*Exercise requirements*:
From the records below, set down exactly the lines starting with the line that contains "Task: Click the Workspace garage icon" and going on through the line that contains "Task: Boost again the 5 May ad". Nothing else is wanted.
——————
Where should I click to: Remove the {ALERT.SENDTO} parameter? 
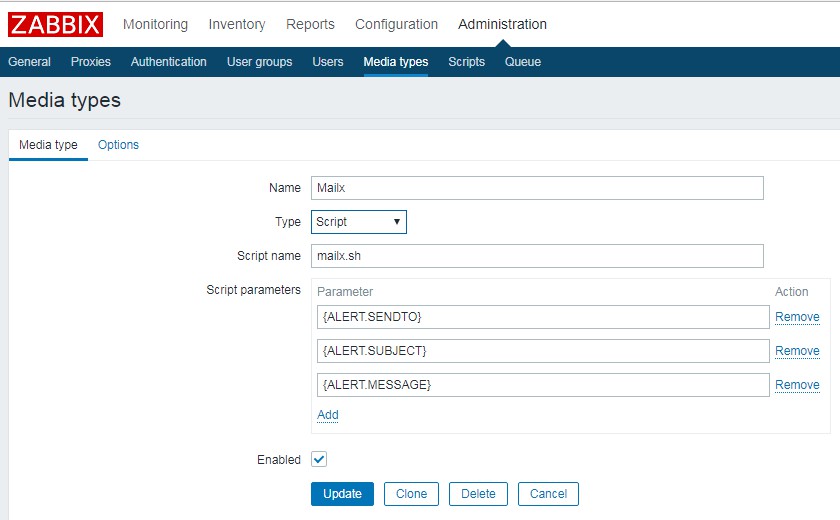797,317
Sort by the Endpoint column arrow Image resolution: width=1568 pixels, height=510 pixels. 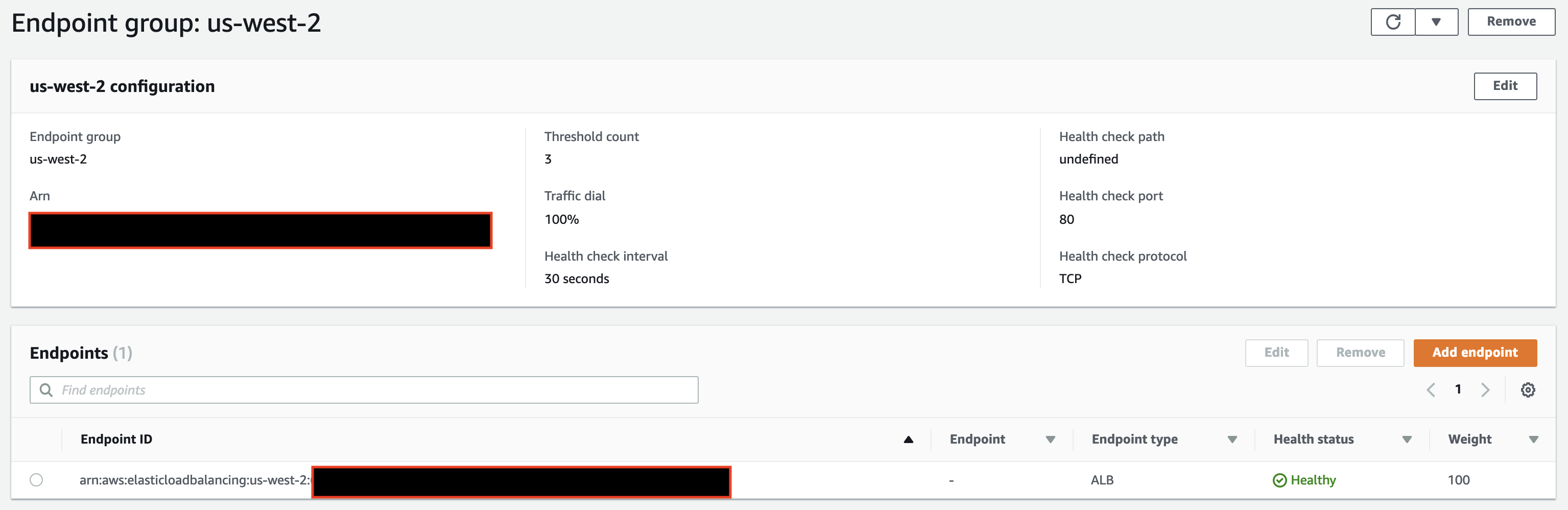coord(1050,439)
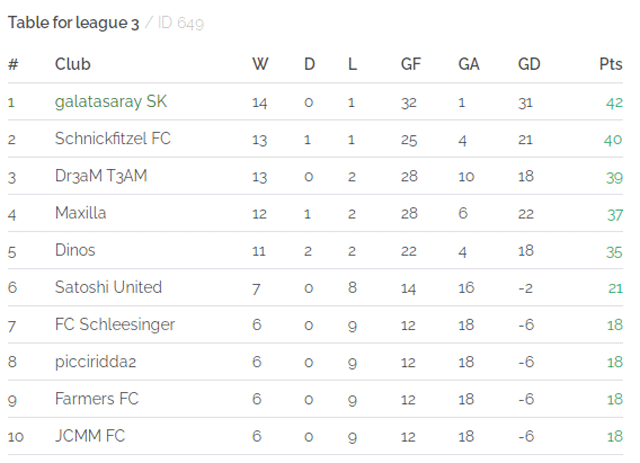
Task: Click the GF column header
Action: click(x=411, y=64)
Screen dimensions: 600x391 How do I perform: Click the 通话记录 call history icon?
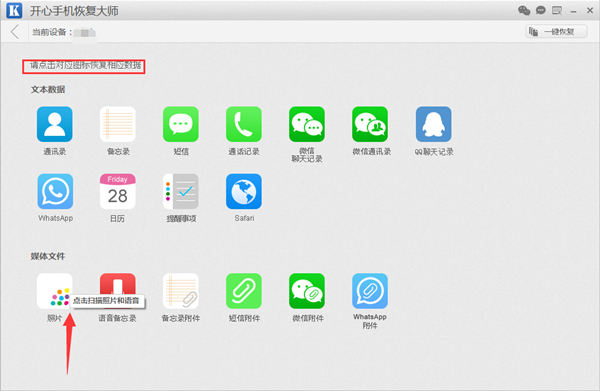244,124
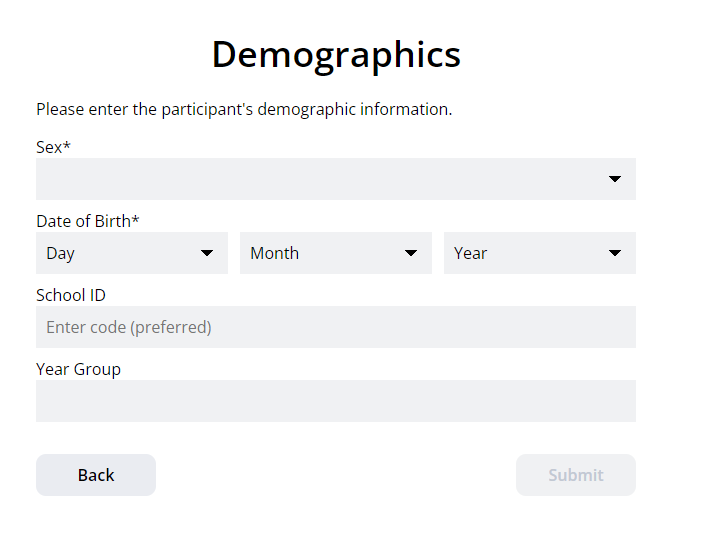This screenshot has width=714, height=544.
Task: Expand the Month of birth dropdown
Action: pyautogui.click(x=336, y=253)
——————
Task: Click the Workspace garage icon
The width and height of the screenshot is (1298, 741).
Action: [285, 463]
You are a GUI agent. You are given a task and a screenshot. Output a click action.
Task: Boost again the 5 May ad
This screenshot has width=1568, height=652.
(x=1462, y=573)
——————
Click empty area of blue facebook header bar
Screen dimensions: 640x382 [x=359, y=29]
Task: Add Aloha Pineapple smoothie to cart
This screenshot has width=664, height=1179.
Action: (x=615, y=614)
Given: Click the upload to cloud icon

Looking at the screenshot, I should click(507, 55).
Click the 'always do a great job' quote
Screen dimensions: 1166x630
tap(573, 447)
——————
*Answer section*:
Task: Click the Workspace garage icon
The width and height of the screenshot is (1298, 741).
Action: [285, 463]
You are a GUI agent. You are given a task and a screenshot. Output a click action.
Task: Boost again the 5 May ad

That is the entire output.